> [Exercise inputs]
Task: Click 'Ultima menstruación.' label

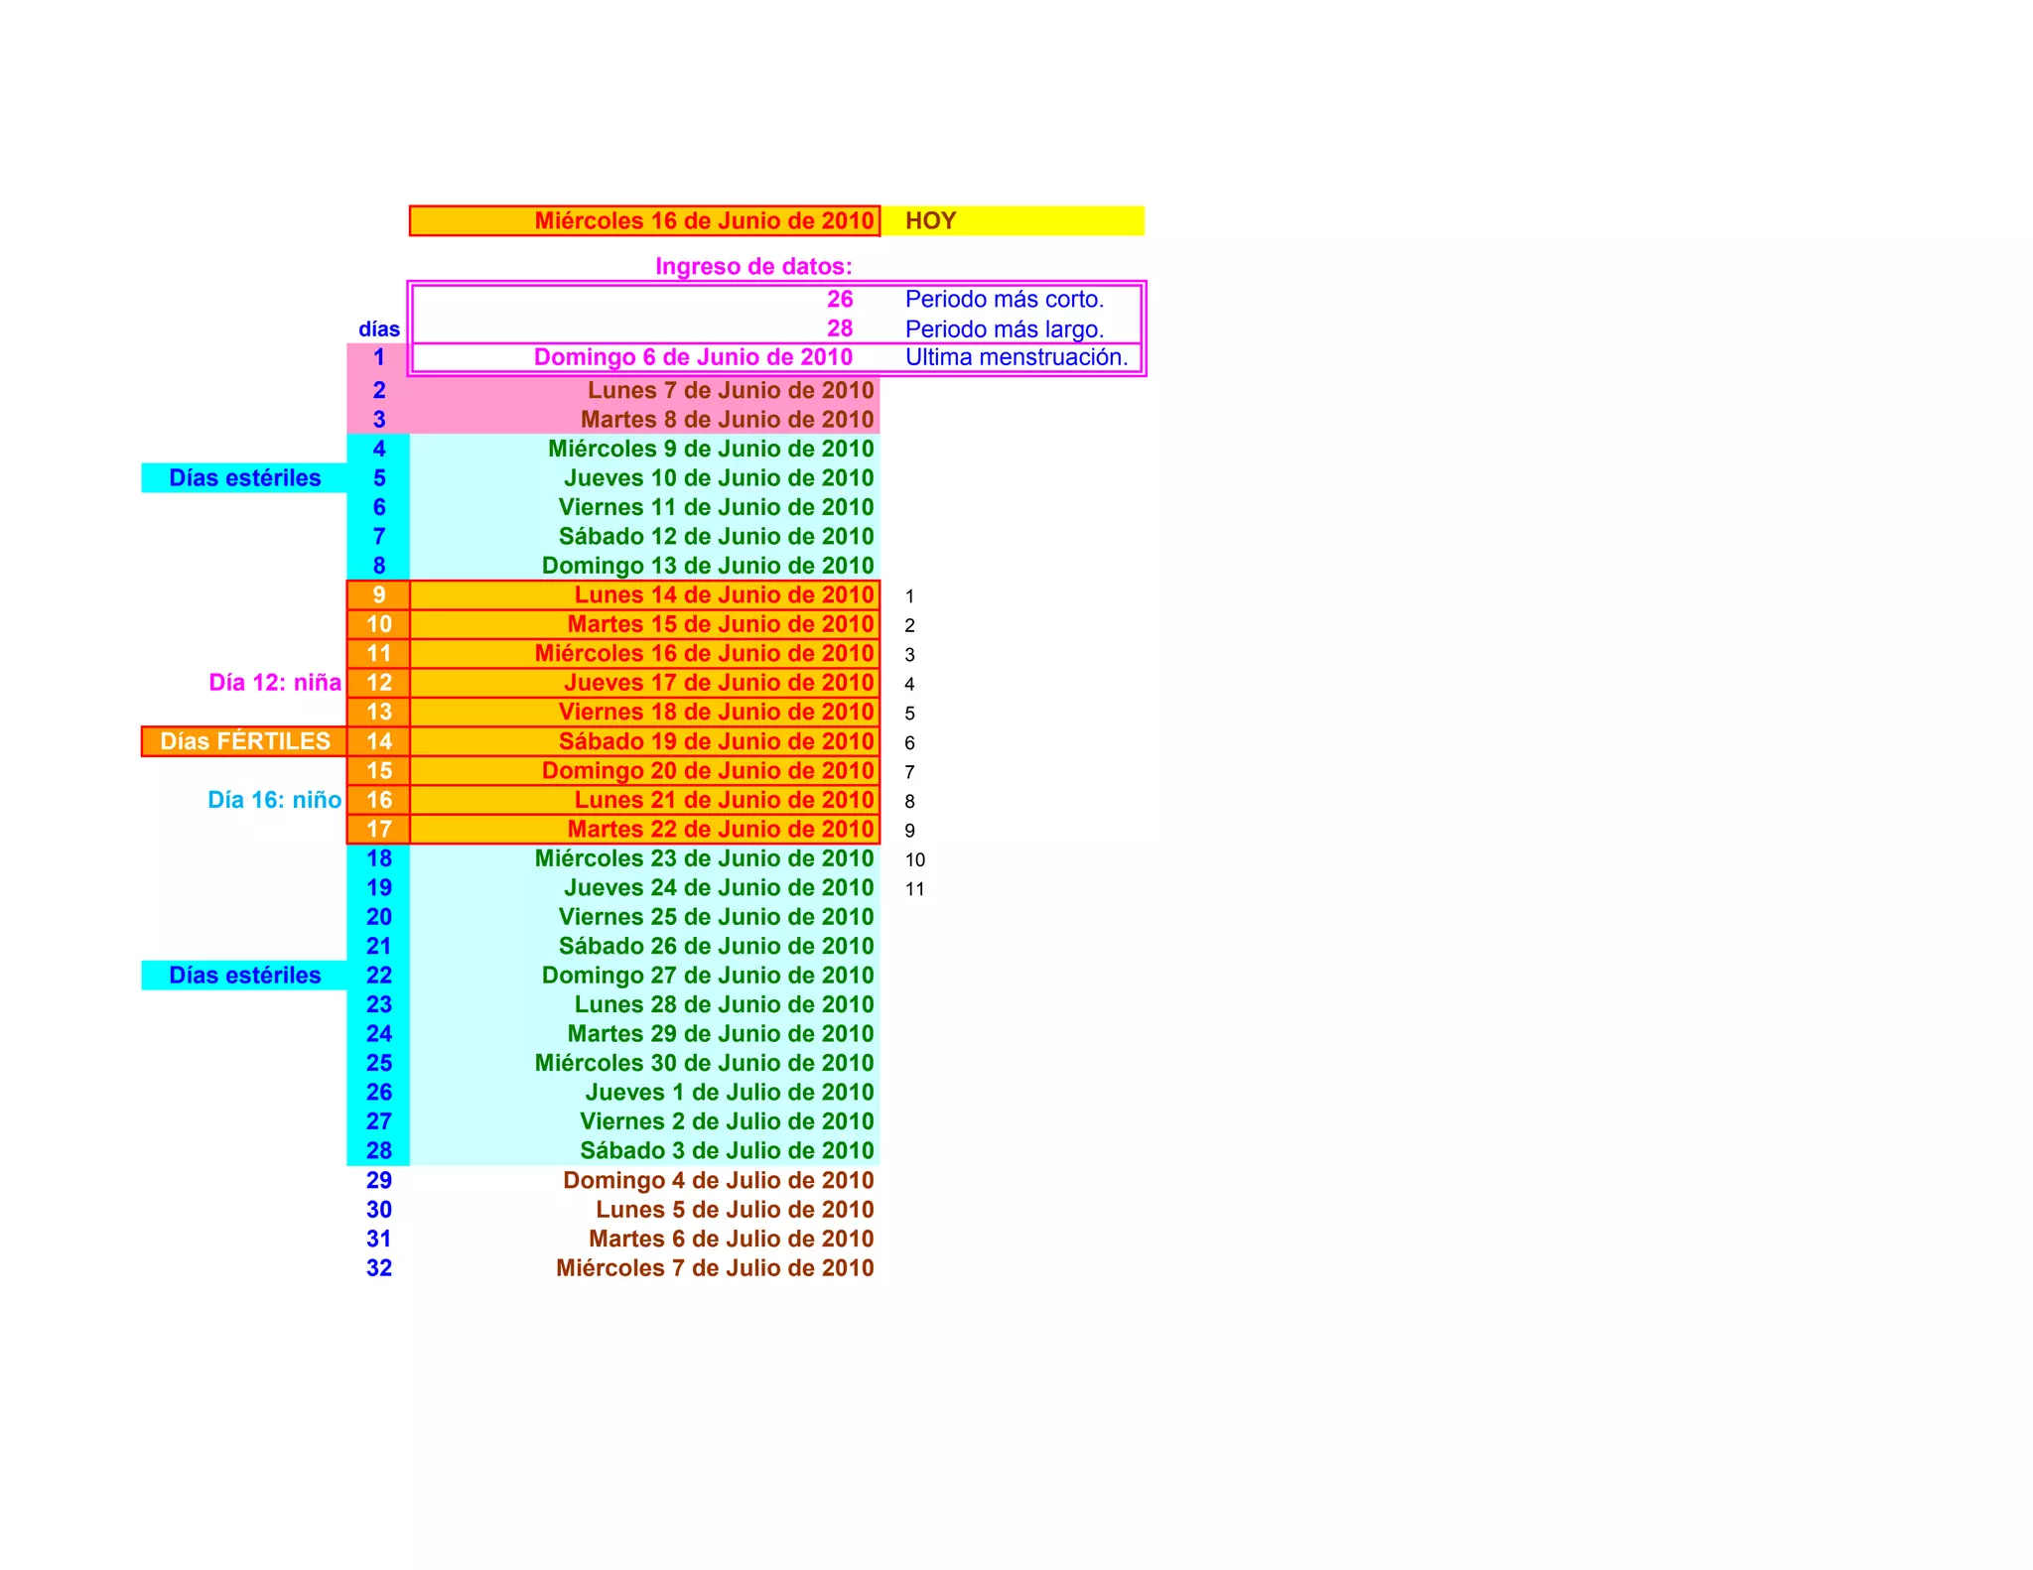Action: [1016, 357]
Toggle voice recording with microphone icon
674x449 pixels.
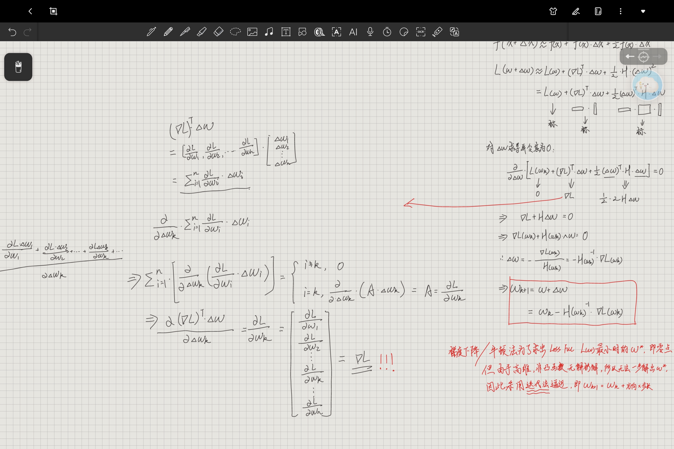[x=370, y=31]
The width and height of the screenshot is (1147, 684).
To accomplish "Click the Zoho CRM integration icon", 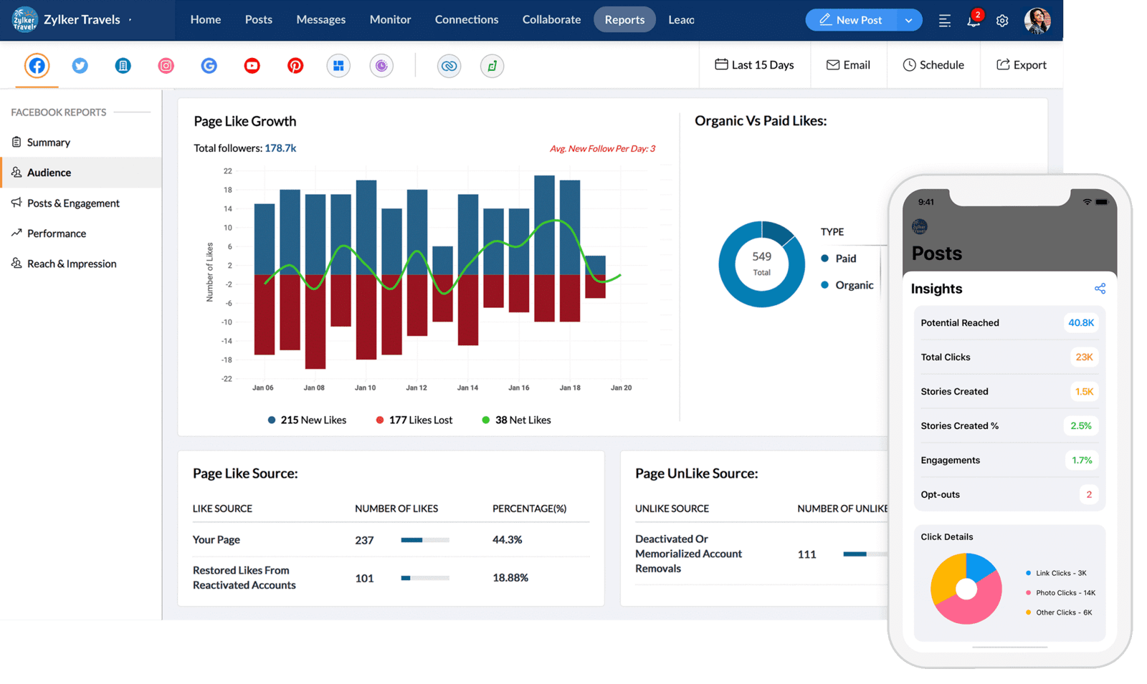I will pyautogui.click(x=449, y=65).
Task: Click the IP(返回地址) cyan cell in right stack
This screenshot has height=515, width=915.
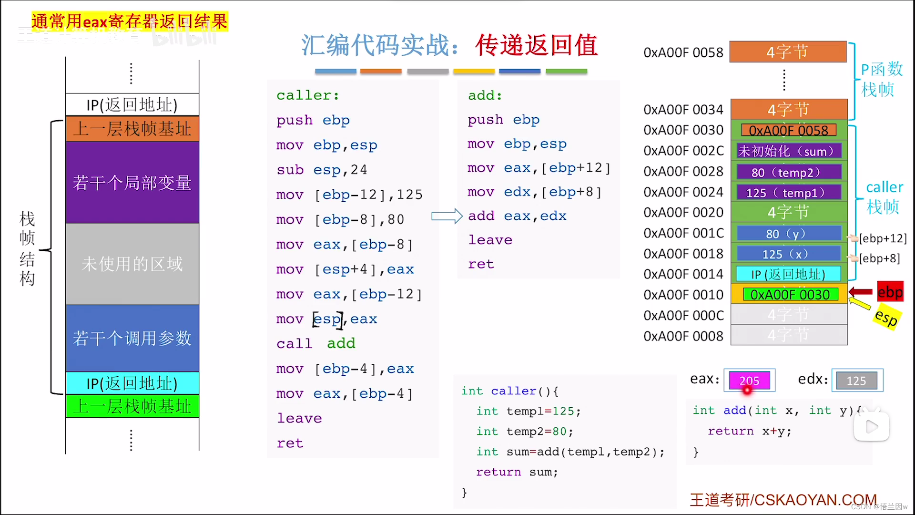Action: pyautogui.click(x=788, y=274)
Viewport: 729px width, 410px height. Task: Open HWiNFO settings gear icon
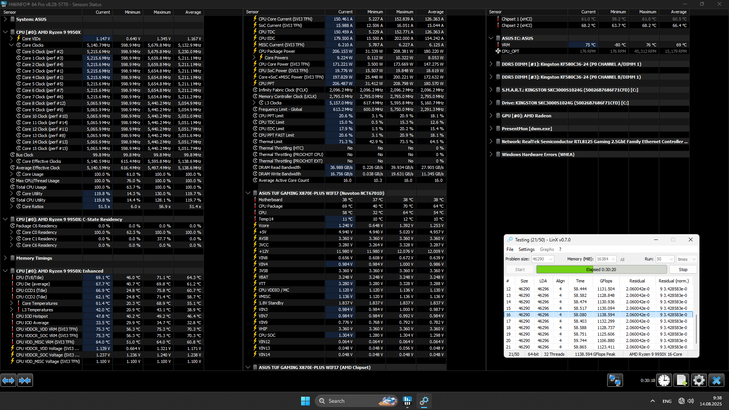point(699,380)
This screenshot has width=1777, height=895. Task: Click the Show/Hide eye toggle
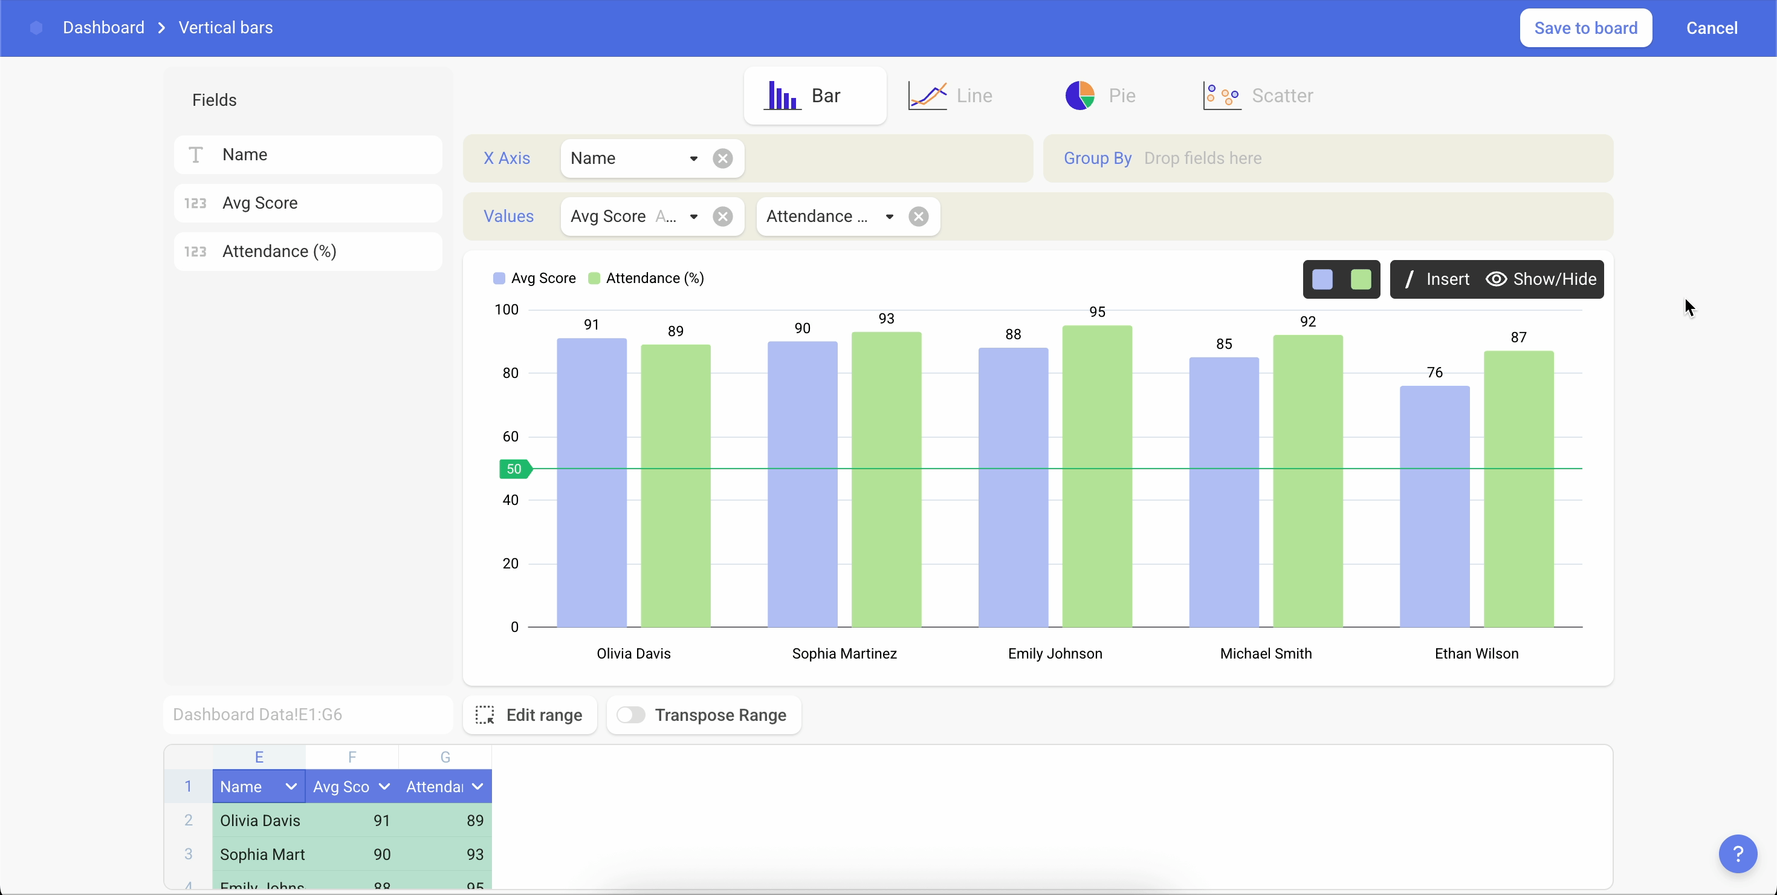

> [Task instructions] What is needed is an exact copy of the lines from the line with "This screenshot has height=515, width=915." to the end of the data above, both included, without any pictures.

> [Finished task]
This screenshot has height=515, width=915.
Action: pyautogui.click(x=788, y=274)
Viewport: 729px width, 410px height. Task: Open HWiNFO settings gear icon
point(699,380)
This screenshot has width=1777, height=895. Task: Click the Show/Hide eye toggle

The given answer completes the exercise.